2000 est une année riche. A Genève, l’initiative «Genève, République de paix» est rejetée le 12 mars. Le 26 novembre, onze ans après la votation sur l’abolition de l’armée, le GSsA soutient l’initiative minimaliste pour la réduction du budget militaire, lancée par le parti socialiste. Après une campagne terne et, une fois de plus, un désengagement coupable des socialistes, l’initiative est rejetée.
Contre la nouvelle loi militaire
Début octobre 2000, le GSsA a lancé, avec d’autres organisations, un référendum contre la nouvelle loi militaire. Les signatures proviennent en majorité du GSsA, mais aussi de l’extrême droite blochérienne. La presse se déchaîne violemment contre les extrémistes de gauche comme de droite, malgré l’aspect solidaire de notre opposition à la loi et notre initiative pour le service civil volontaire pour la paix comme alternative concrète et civil à la résolution des conflits. Le 10 juin 2001, le peuple accepte la loi de justesse (51%).
Le répit est de courte durée car la campagne sur nos initiatives démarre presque immédiatement en septembre. Les attentats du 11 septembre puis la guerre d’Afghanistan sont une douche froide. Le GSsA peine à mener de front l’indispensable lutte antiguerre et la défense de ses initiatives.
Finalement, le 2 décembre 2001, nos initiatives n’obtiennent respectivement que 21,9% et 23,2% des voix. Nous caressions quand même l’espoir de voir passer l’initiative pour un service civil volontaire pour la paix. Mais les médias se sont cristallisés sur l’autre sujet et n’ont que peu relayé ce projet. Les nombreuses organisations pacifistes qui soutenaient le texte n’ont pas suffisamment fait entendre leurs voix. Finalement, comme le démontrent nos échecs nationaux et cantonaux, il est sans doute illusoire de vouloir faire passer un projet de paix à travers un vote populaire.

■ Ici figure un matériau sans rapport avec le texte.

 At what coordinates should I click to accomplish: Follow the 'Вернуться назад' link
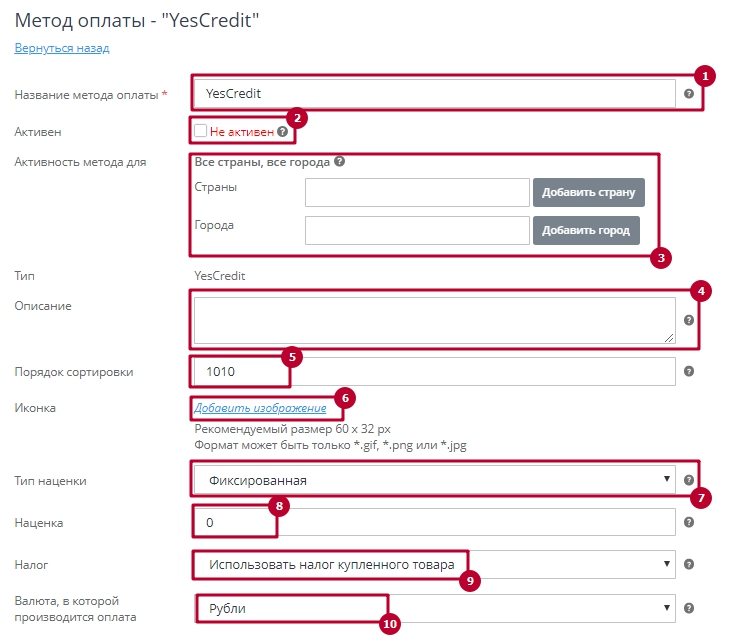(61, 48)
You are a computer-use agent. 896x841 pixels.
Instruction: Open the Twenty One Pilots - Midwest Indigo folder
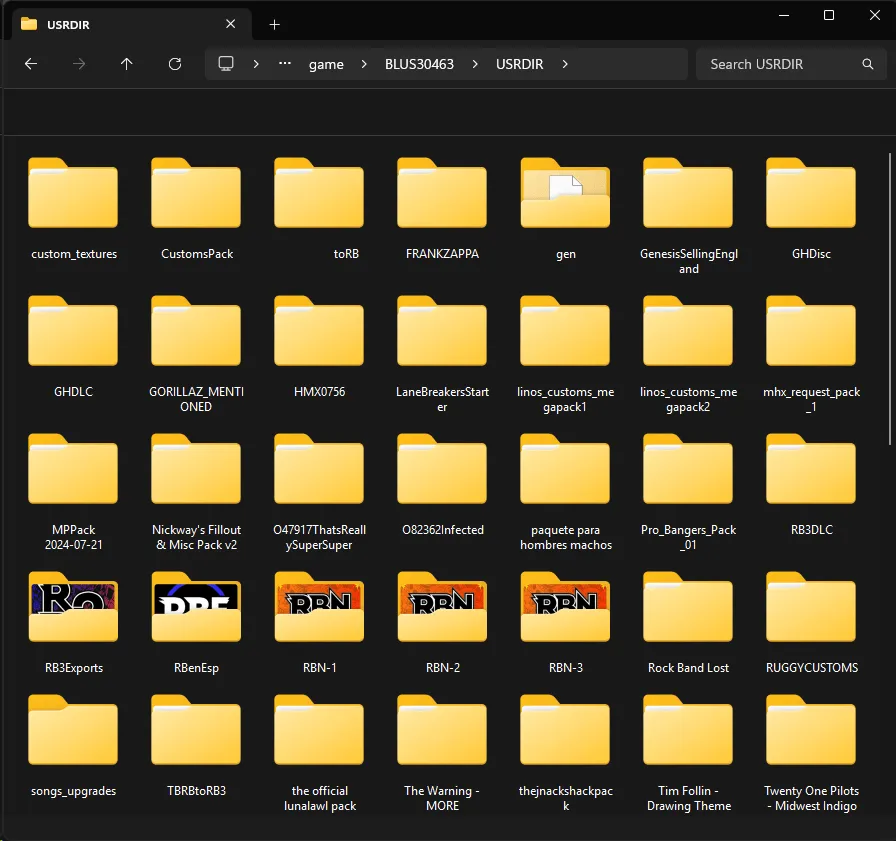coord(811,731)
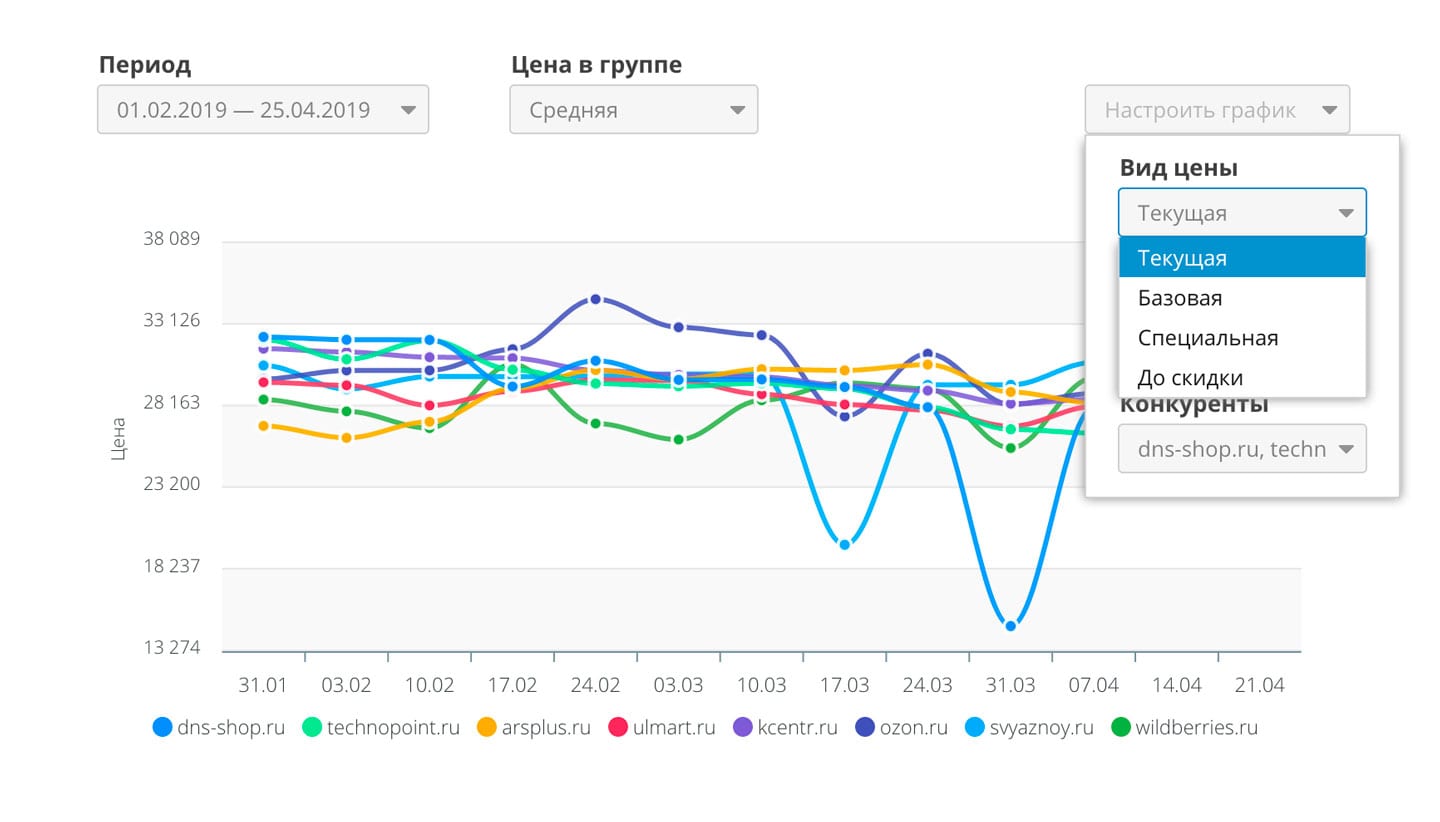
Task: Click the Вид цены combo box arrow
Action: point(1346,213)
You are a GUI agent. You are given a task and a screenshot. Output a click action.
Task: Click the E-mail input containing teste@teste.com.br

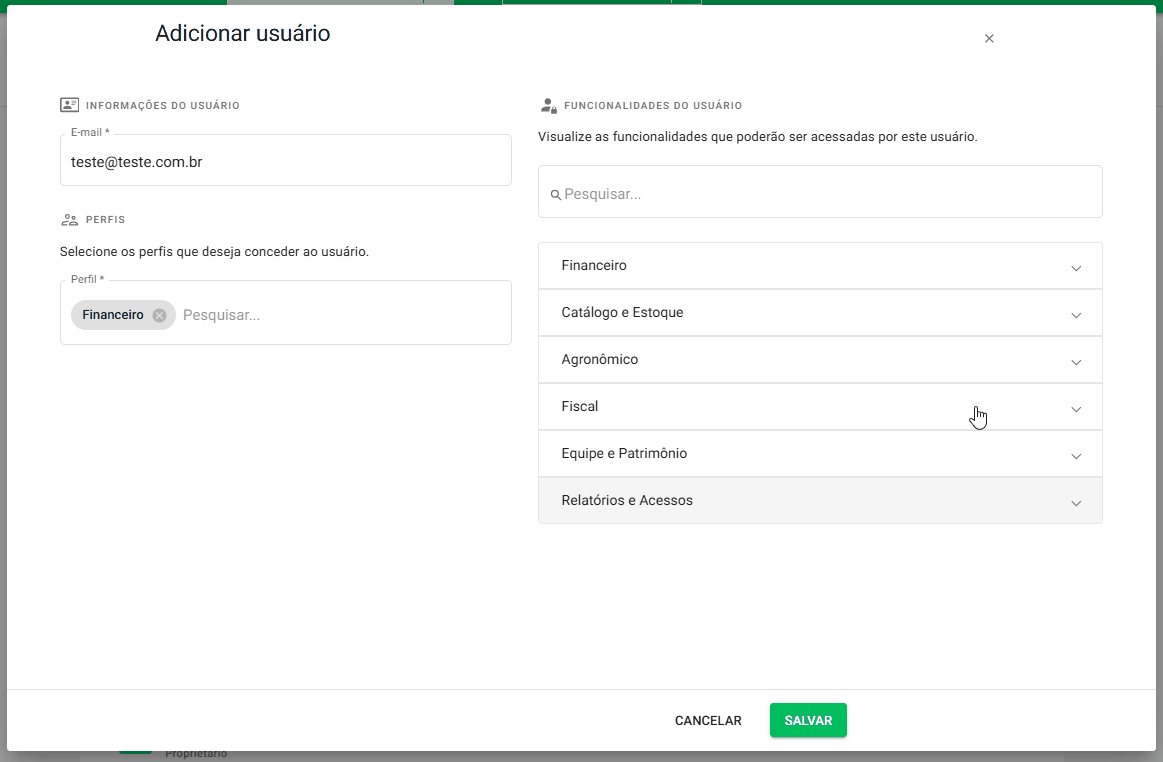coord(285,161)
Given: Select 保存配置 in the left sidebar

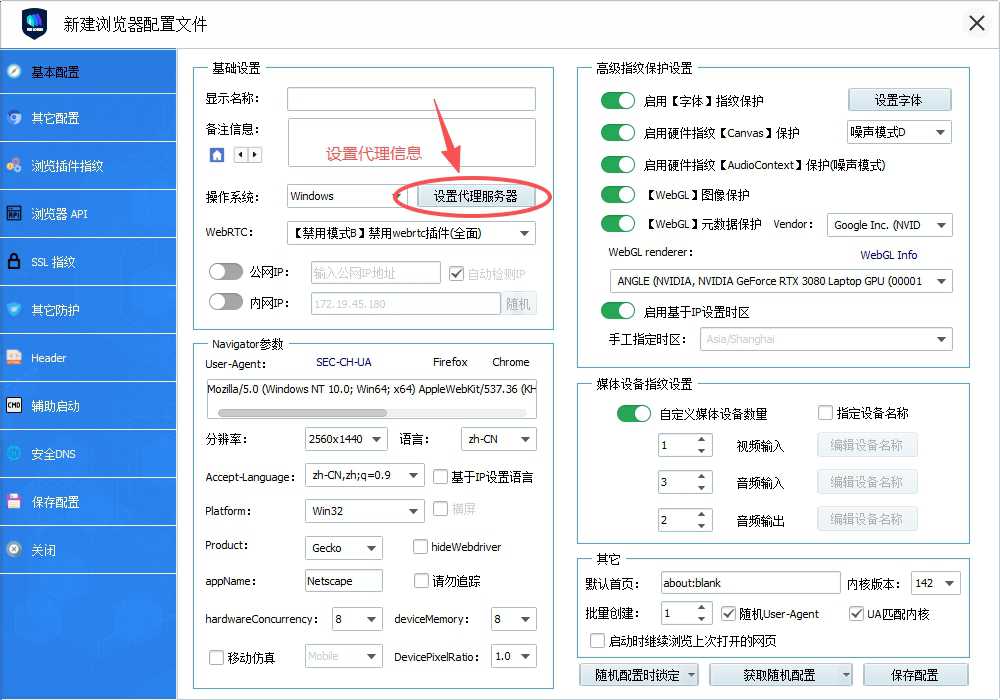Looking at the screenshot, I should coord(55,502).
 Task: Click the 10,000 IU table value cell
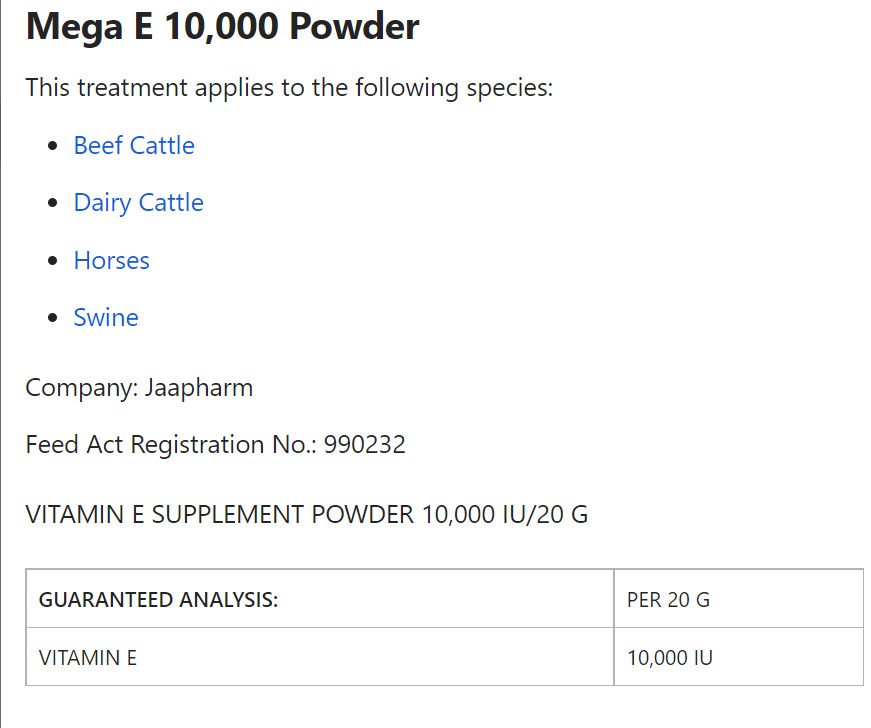670,658
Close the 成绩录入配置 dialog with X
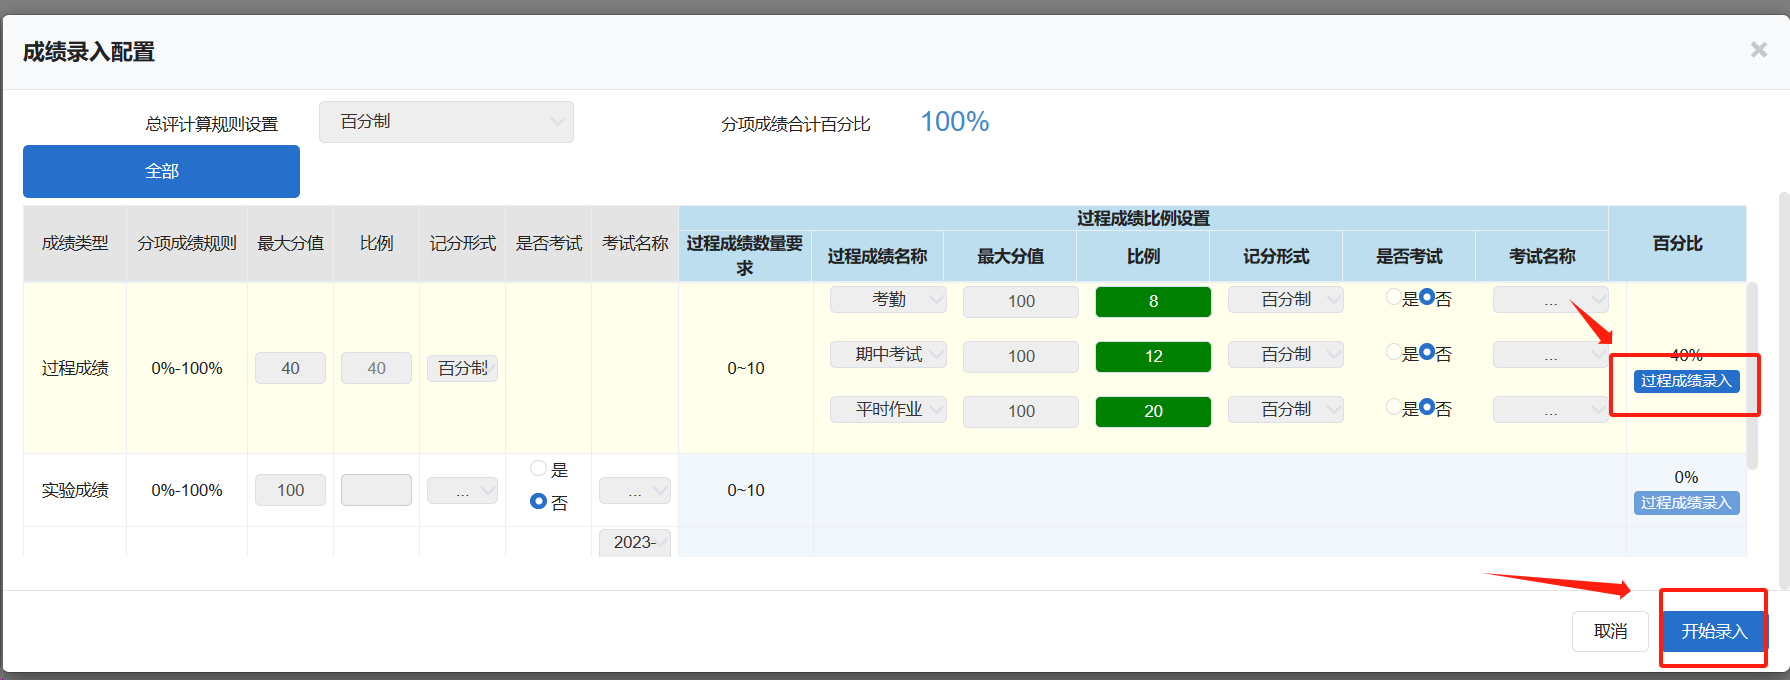 point(1758,50)
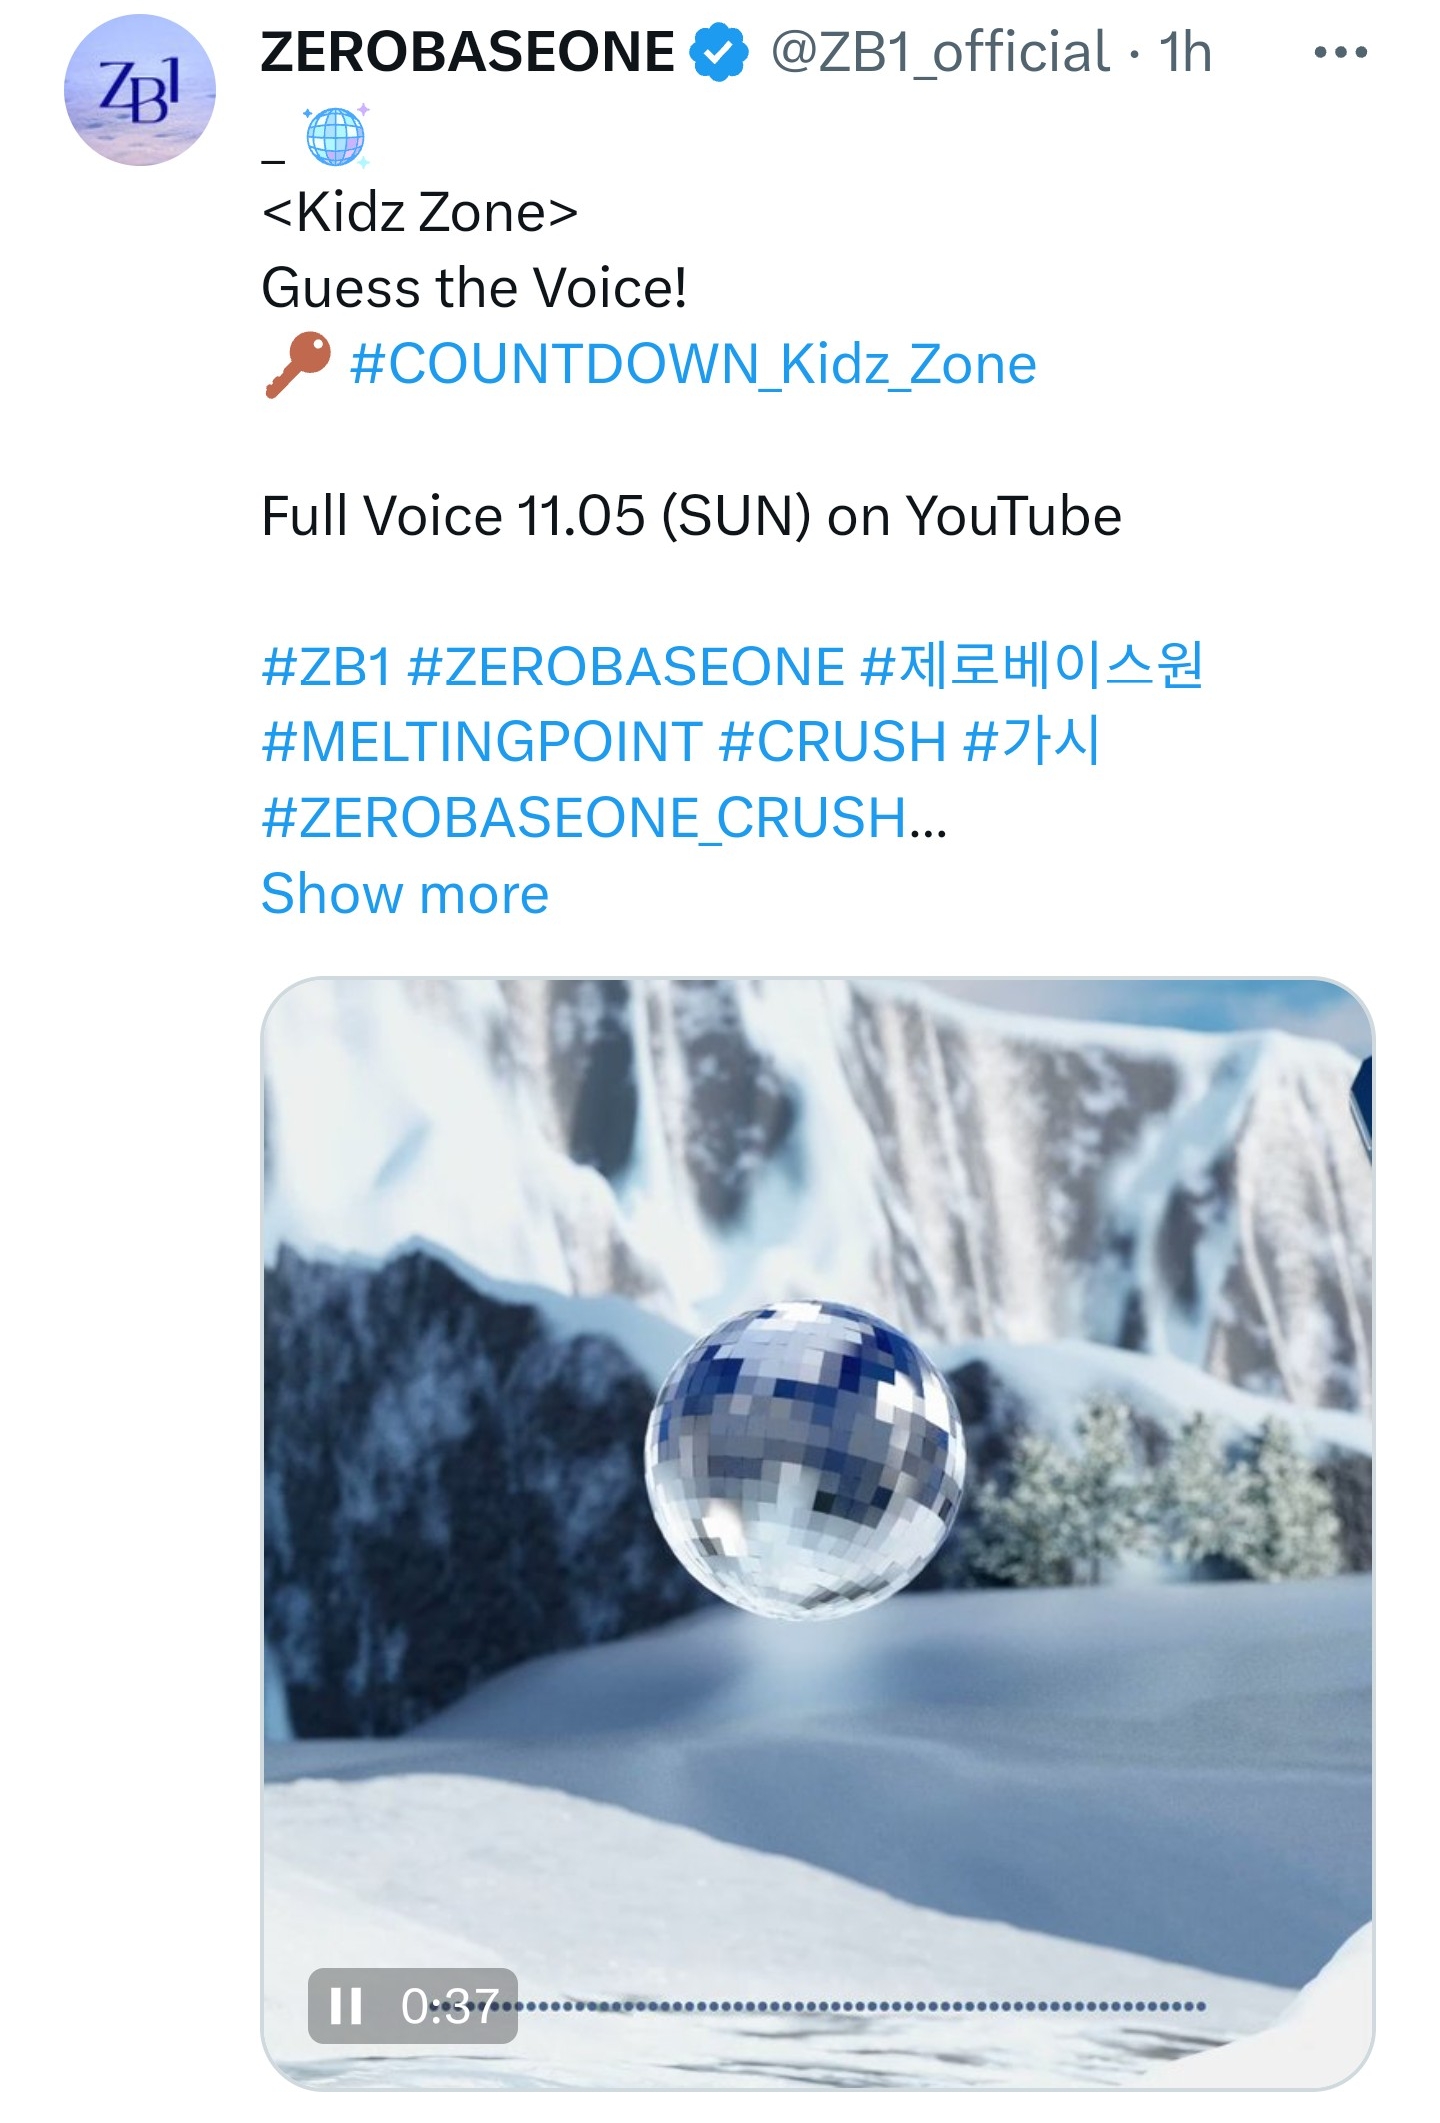Open the #MELTINGPOINT hashtag

pos(482,742)
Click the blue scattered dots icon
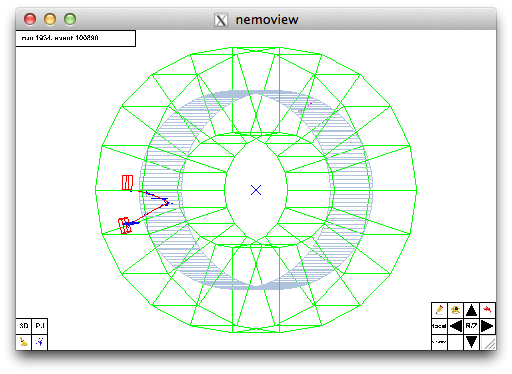The image size is (512, 374). click(40, 342)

En 2002, le GSsA a fait une petite campagne en faveur de l’entrée de la Suisse dans l’ONU. Les campagnes antiguerre continuent à guider nos activités (Israël-Palestine et Irak) comme la lutte anti-mondialisation (diverses manifestations et mobilisations autour du Forum Social Européen de Florence).
Le GSsA participe donc aux réflexions vers la construction d’un autre monde, à travers la lutte contre le militarisme et les guerres qui sont le fruit des énormes inégalités dans le monde. Les succès des mobilisations de Florence et l’intérêt des citoyen-ne-s pour la lutte contre les guerres montre que notre action et notre présence restent indispensables. Il a notamment participé au contre-sommet du G8 à Evian en France voisine. Sur le plan suisse, il est à craindre que l’armée nous prépare quelques projets démesurés et dangereux à l’avenir, sans compter les activités de soutien aux victimes du service militaire que nous continuons à assurer.
Le GSsA a également lancé une initiative pour l’interdiction d’exporter du matériel de guerre le 27 juin 2006. La récolte a abouti et l’initiative sera déposée le 21 septembre 2007. Par ailleurs, le GSsA participe à la récolte de l’initiative pour la protection face à la violence des armes lancée par une large coalition début septembre 2007.